Aftrek Flashcards
1
Q
Algemene ratio van de aftrek?
A
- BTW wil een eenmalige verbruiksbelasting zijn. Dus om de heffing van belasting volstrekt neutraal blijft tot in de eindfaste van consumptie wordt aan elke belastingplichtige in de economische kringloop die niet als eindverbruiker optreedt, het recht op aftrek van voorbelasting verleend.
- BTW heeft geen kostprijsverhogend effect en wordt de belasting uiteindelijk gedragen door de eingebruiker.
2
Q
Wat zijn de gemengde belastingplichtige?
A
- Het begrip “gemengde bealstingplichtige” = tegelijk handelingen verrichten die recht geven op aftrek van voorbelasting en handelingen die vrijgesteld zijn ingevolge art. 44 = geen recht op aftrek.
- De gemengde belastingplichtige kan de hem aangerekende btw slechts in aftrek brengen in de mate dat de gemaakte uitgaven betrekking hebben op de werkzaamheid waarvoor hij belastingplichtie is met recht op aftrek.
- Om de omvang het recht op aftrek te bepalen zijn er 2 methodes:
- Algemeen verhoudingsgetal
- Werkelijk gebruik
3
Q
Wat is de incidentele belastingplichtige voor onroerende goederen?
A
- Vervreemding van nieuw gebouw: vestiging en (weder)overdracht van zakelijk recht op nieuw gebouw.

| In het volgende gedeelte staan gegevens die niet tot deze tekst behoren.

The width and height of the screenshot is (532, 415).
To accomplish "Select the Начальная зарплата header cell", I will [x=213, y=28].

- Zowel niet-belastingplichtige als belastingplichtige met een andere activiteit dan het geregeld vervreemden van nieuwe gebouwen kunnen voor de hoedanigheid van “toevallige belastingplichtige” opteren.

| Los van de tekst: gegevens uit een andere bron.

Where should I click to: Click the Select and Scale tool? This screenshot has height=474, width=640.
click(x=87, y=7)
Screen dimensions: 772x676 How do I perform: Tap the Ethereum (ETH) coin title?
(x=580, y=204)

- Dan kan de toevallige belastingplichte het gebouw vervreemden met btw, zonder registratierechten.
- Hierdoor krijgt de belastingplichtige recht op aftrek.
- Recht op aftrek voor btw geheven van de handelingen die strekken of bijdragen tot die in direct verband staan met de overdracht of cessie in aftrek te brengen.

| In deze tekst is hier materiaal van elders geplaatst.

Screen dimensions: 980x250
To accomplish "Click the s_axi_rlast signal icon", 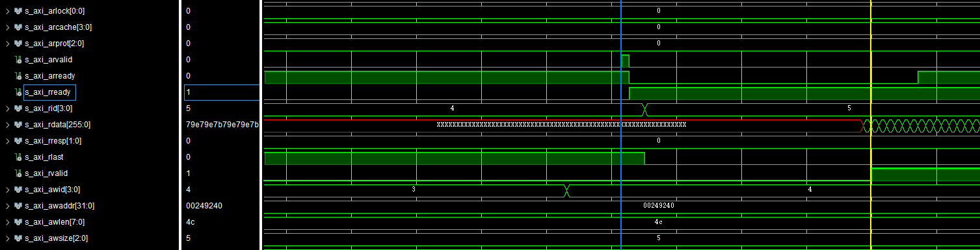I will click(x=18, y=157).
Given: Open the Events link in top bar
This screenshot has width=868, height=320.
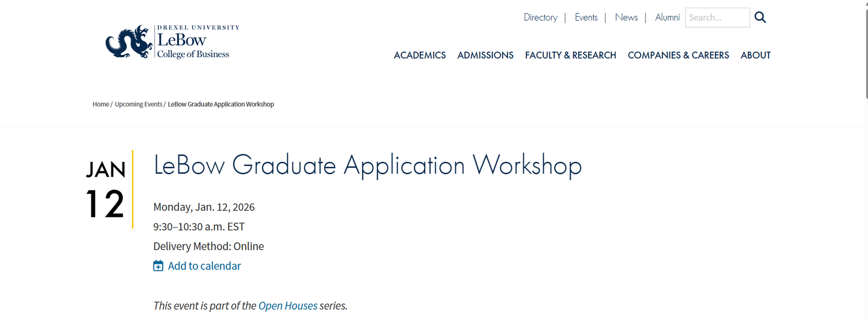Looking at the screenshot, I should coord(586,17).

- Er dient op gewezen worden dat de btw geheven over algemene kosten van de vervreemder, niet aftrekbaar is.
4
Q
Wat is de aftrek bij intracomm levering nieuw vervoermiddel?
A
- Eenieder die onder bezwarende titel een nieuw vervoermiddel intracomm levert aan een afnemer in een andere lidstaat –> ambsthalve hoedanigheid toevallige belastingplichtige
- Dubbele beperking:
- Aard van de aftrekbare belasting: enkel op de belasting geheven van de aankoop en dus neit voo rbelasting geheven van goederen/diensten mbt verkoop vervoermiddel of kosten makelaar.
- Bedrag vand e aftrekare belasting: maatstaf van heffing van de vrijgestelde ICL het tarief toepassen.
- Voorbeeld: huisarts (vrijgestelde belastingplichtige zonder recht op aftrek) koopt nieuwe auto voor 20.000. Hij verkoopt die een maand later voor 19.000 euro aan een Fin.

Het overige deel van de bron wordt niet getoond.